Jake pulled the three-by-five-inch card from his shirt pocket and said, "Well, if you're in the market."

"No." I waved my hand. "No thanks. I just thought ... since I was driving by. . ."

His wife opened the door and shaded her eyes against the sun, and two kids pressed their noses against the glass.

"Hey, Dylan, you want some lunch? I just made some spaghetti."

The kids' fingers were covered in spaghetti sauce, as was the window.

I stepped forward. "No, ma'am. Thank you. I won't be a minute; thanks anyway."

Jake stepped forward and spoke softly. "Dylan, I'm real sorry. It's just that-" He pointed behind him. "This guy offered me-"

I shook my head and patted him on the shoulder. "No, Jake, it's not ... I'm sorry. You did right."

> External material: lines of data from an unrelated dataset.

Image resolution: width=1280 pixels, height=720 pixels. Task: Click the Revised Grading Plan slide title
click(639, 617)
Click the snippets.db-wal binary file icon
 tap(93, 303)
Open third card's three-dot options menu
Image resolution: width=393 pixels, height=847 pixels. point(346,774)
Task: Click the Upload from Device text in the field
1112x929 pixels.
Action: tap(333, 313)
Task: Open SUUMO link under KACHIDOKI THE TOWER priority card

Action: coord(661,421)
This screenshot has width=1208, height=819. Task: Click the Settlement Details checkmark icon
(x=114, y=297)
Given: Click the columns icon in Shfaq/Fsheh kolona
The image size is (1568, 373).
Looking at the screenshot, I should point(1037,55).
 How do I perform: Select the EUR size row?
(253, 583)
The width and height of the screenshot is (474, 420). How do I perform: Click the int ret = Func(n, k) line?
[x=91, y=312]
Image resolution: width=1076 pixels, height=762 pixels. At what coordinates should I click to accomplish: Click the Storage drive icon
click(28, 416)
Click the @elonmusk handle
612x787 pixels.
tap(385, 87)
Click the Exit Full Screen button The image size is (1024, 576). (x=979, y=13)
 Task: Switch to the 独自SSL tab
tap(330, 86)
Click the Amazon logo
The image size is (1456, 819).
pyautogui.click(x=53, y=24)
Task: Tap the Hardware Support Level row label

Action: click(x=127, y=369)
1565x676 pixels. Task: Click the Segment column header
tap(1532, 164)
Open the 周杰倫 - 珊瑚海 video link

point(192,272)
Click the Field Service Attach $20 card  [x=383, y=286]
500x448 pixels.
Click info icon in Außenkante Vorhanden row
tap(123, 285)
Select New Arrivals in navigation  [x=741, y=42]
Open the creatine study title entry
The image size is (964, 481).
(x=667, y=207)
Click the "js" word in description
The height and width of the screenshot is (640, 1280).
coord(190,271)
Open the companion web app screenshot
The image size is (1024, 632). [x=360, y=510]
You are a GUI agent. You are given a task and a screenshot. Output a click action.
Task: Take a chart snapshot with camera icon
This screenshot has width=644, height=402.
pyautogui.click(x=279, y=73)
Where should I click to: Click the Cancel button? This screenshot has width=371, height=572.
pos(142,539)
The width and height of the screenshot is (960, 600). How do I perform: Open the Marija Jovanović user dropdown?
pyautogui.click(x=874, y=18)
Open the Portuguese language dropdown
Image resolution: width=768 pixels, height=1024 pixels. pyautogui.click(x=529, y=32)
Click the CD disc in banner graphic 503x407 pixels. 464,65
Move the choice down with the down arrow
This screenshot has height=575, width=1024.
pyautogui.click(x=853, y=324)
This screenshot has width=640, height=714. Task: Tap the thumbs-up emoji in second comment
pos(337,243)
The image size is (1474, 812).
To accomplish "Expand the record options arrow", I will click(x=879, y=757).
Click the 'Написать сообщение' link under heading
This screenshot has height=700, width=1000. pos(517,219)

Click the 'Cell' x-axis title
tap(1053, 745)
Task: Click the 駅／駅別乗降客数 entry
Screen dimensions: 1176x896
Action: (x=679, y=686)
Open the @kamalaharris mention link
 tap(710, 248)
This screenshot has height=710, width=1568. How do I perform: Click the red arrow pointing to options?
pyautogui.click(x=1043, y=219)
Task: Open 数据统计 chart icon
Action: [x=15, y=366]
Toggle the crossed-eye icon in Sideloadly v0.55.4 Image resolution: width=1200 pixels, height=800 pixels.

"I know how you loved that truck. I was surprised when you wanted to trade it."

"Well, we're trying to adopt, and-"

"I can keep an eye out."

I stepped into the van. "Thanks. That'd be just fine." I cranked the engine and shifted the lever down into drive. "Thanks again."

Jake held an imaginary phone to his ear and called above the sound of crunching gravel. "If I see anything, I'll give you a holler."

I waved out the window and drove slowly toward Digger.

 

A MILE OUT OF JAKE'S DRIVEWAY, SOMETHING thumped the underside of the hood, and then the air conditioner turned from cold to hot. I checked the rearview mirror and saw bits and pieces of my shredded compressor belt strewn across the road. I rolled down the windows, felt the heat blast my face, and missed my truck.

Bryce's place was immaculate and empty. The only signs of life were five crows that had lit atop the center screen and squawked at me when I emerged from the tree line. I walked through the trailer, across the deck, and back into the woods where the obstacle course had been extended. Somebody had brought in some heavy machinery and extended the run section down into the soggy lowlands. The wet, grassy ground ran beneath the oaks and around the bamboo for almost a mile before it encountered the edge of the swamp, which fluctuated with the rain.

By the time I reached the swamp, sweat trickled from every pore in my body, sticking my shirt to me like a vacuum seal. When I reached the edge of the water, I didn't feel like going back, so I sat up on a hickory stump and tried to exhale my anger. That's when I saw the rope.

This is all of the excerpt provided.